It is now clear, as indeed it was in 2003, that most people have no wish to embroil Britain militarily in the Middle East.
Andrew Murray
Thursday’s vote by MPs to bar the way to British involvement in a war against Syria is a vindication of the mass anti-war movement in this country over the last decade.
Parliamentarians of all parties claimed that they had “learned the lessons of Iraq”. Better late than never, of course.
But the millions who protested against the Bush-Blair aggression in 2003 understood the lessons at the time.
After hundreds of thousands of dead in the intervening years, their message has reached the green benches: there is hardly a problem in the Middle East (or elsewhere) that Anglo-US military intervention cannot make worse.
This is the case in Syria, too, where the crying need is not for more bombing by anybody, but for a concerted drive for a Syrian-based political solution.
The starting points have to include the west abandoning its cynical policy of basically prolonging a civil war which it wants neither side to win.
The seeds of Cameron’s defeat were sown in February 2003, when about 2 million people marched against the Iraq war, only to have Tony Blair ignore them.
That democratic outrage has hung over British politics as a cloud ever since and has, along with MPs expenses and the failures of neoliberalism but more serious than either, condemned politicians to the pillory of public disdain.
The Commons vote is more than a humiliation for the prime minister, who urged Obama towards action in Syria only to find he could not carry his party or his country with him.
It is also a rebuke for all those in the political class who have taken the view that foreign policy is an elite issue, in which ordinary people have no interest and should have no say.
It is now clear, as indeed it was in 2003, that most people have no wish to embroil Britain militarily in the Middle East, that they want the government to abide by international law and the authority of the UN, and that standing “shoulder to shoulder” with the US come what may has no purchase on their views or feelings.
The “special relationship” and “liberal interventionism” have alike been exposed as preoccupations of the establishment – indeed, only a section of it now – with no democratic mandate underpinning them.

________________________________________

What you will do — Extend the opinion piece on the Commons vote against British involvement in Syria, picking up after its final sentence. The records have nothing to do with this.

Exercise data —
________________________________________

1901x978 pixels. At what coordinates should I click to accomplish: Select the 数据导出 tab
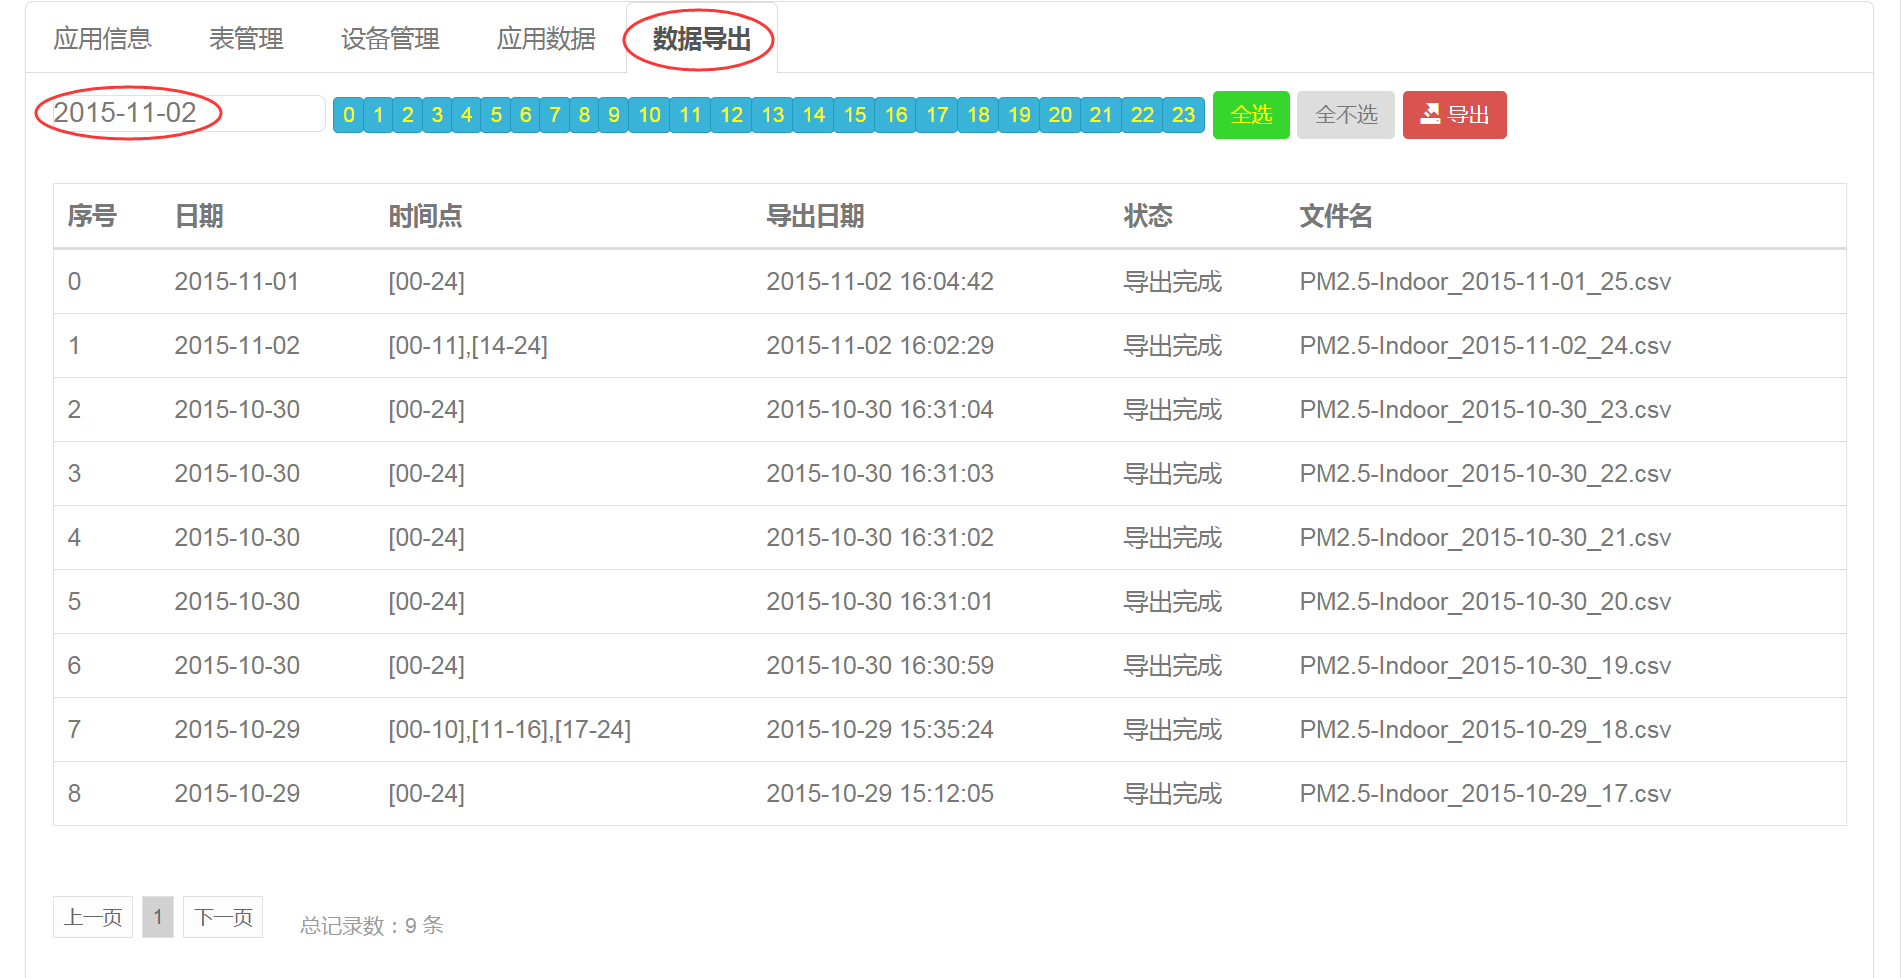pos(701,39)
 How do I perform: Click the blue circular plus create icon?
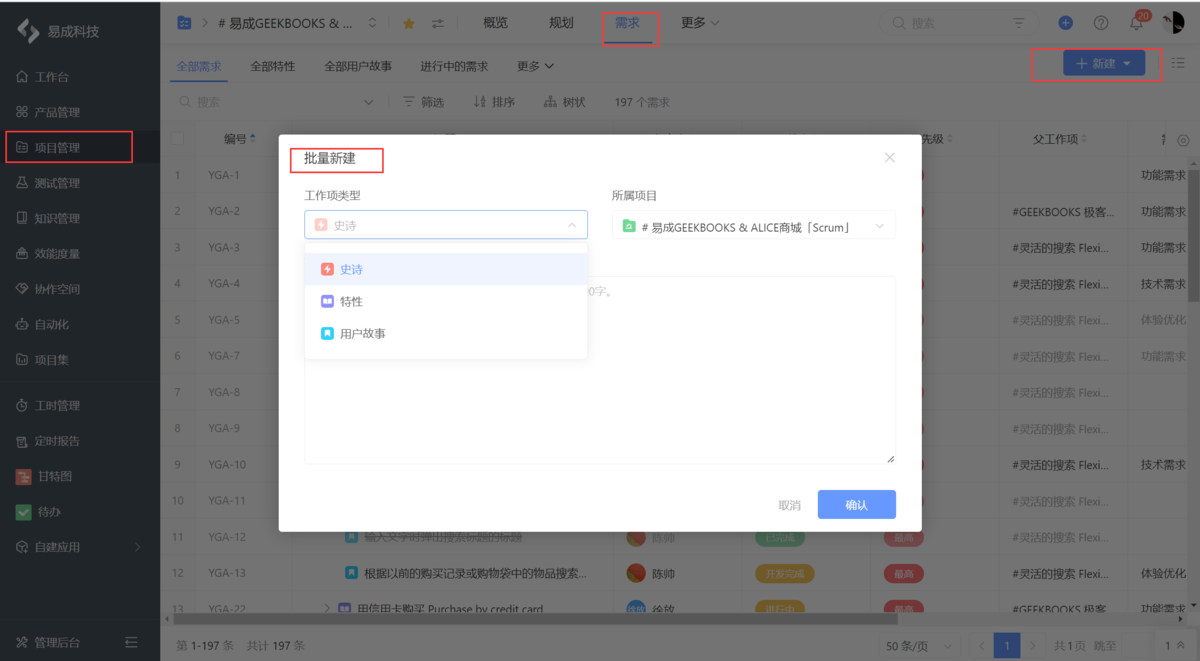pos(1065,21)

________________________________________

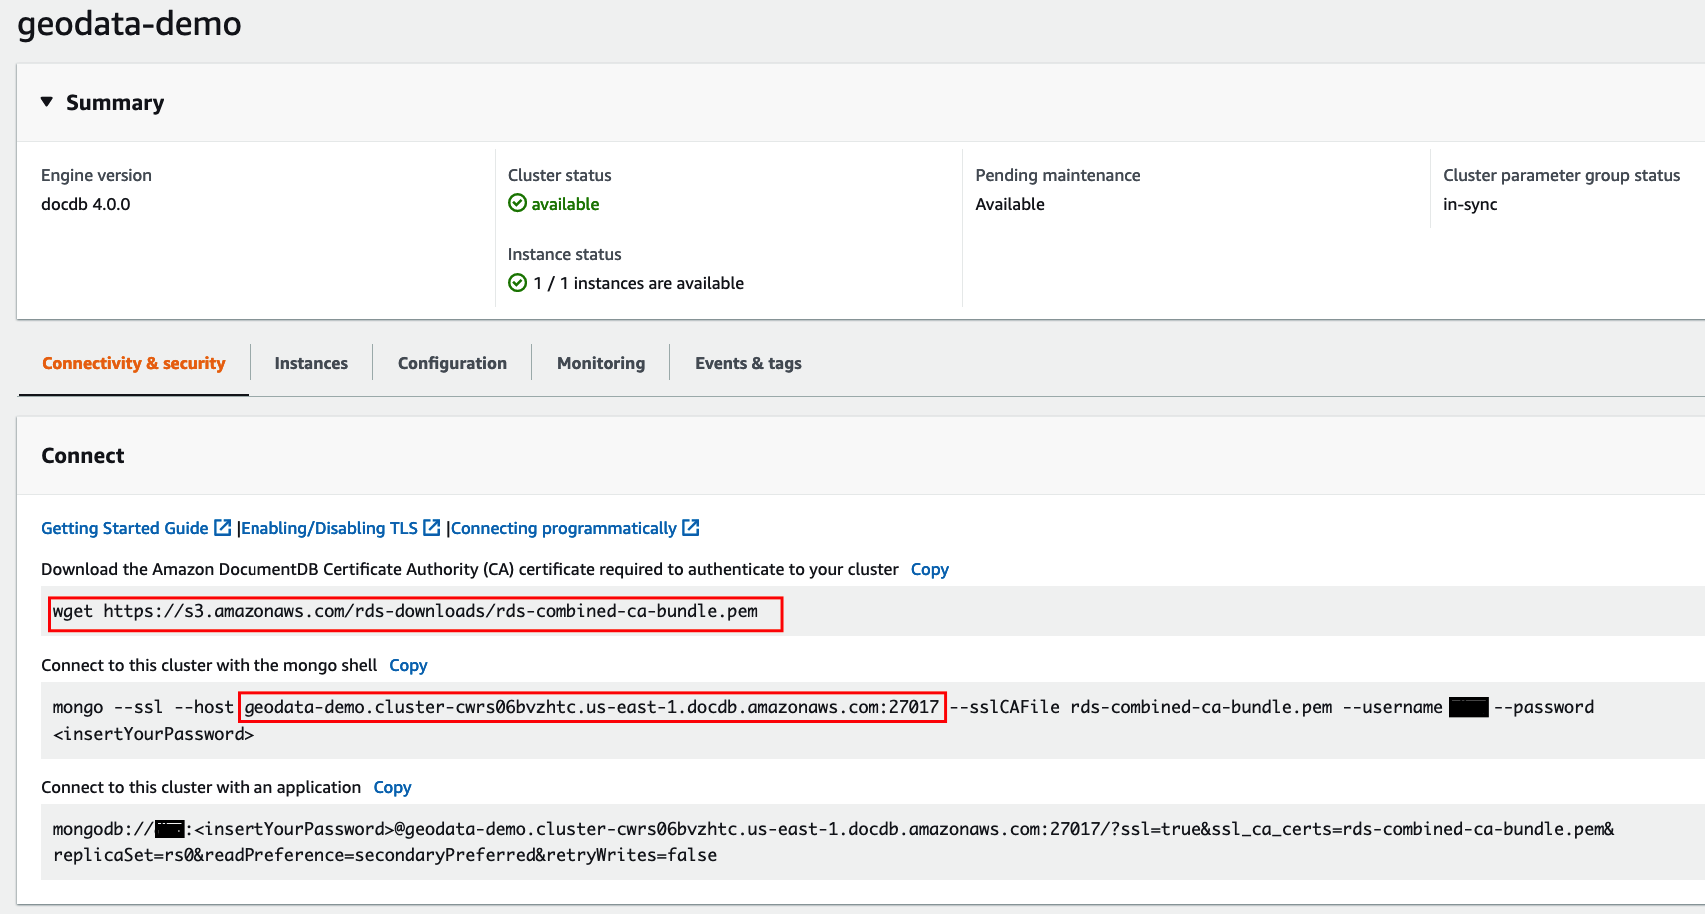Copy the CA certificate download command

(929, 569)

________________________________________

Answer for this exercise —
The possibility is now open for Britain playing a different role in the world, breaking with the policies and preoccupations of imperialism.
That change is nothing like secured yet.
Only two years ago there was cross-party support for intervention in Libya’s civil conflict, an intervention that, in terms of delivering a stable and democratic country, has scarcely worked better than the wars in Iraq and Afghanistan.
There will be continuing pressure to deploy the military to secure big-power ends across the region.
But a corner has been turned, and the sustained mass pressure of the anti-war movement, which as conservative columnist Peter Oborne has remarked, has “shown more mature judgement on these great issues of war and peace” than those in power has undoubtedly been a decisive factor.
Ed Miliband deserves a measure of credit too, of course. As a byproduct of his support for international law on this occasion, he has got his leadership back on the front foot.
It will have escaped nobody’s notice that, as with the Murdoch phone-hacking scandal, he does best when he most obviously distances himself from the toxic legacies of Tony Blair.
Blair himself cuts a bizarre figure – the “Middle East peace envoy” who urges war in the region on every conceivable occasion, as he bobs around the Mediterranean on an oligarch’s yacht. He has been called many things, but today at last we can deliver the most damning judgment of all. He is the past.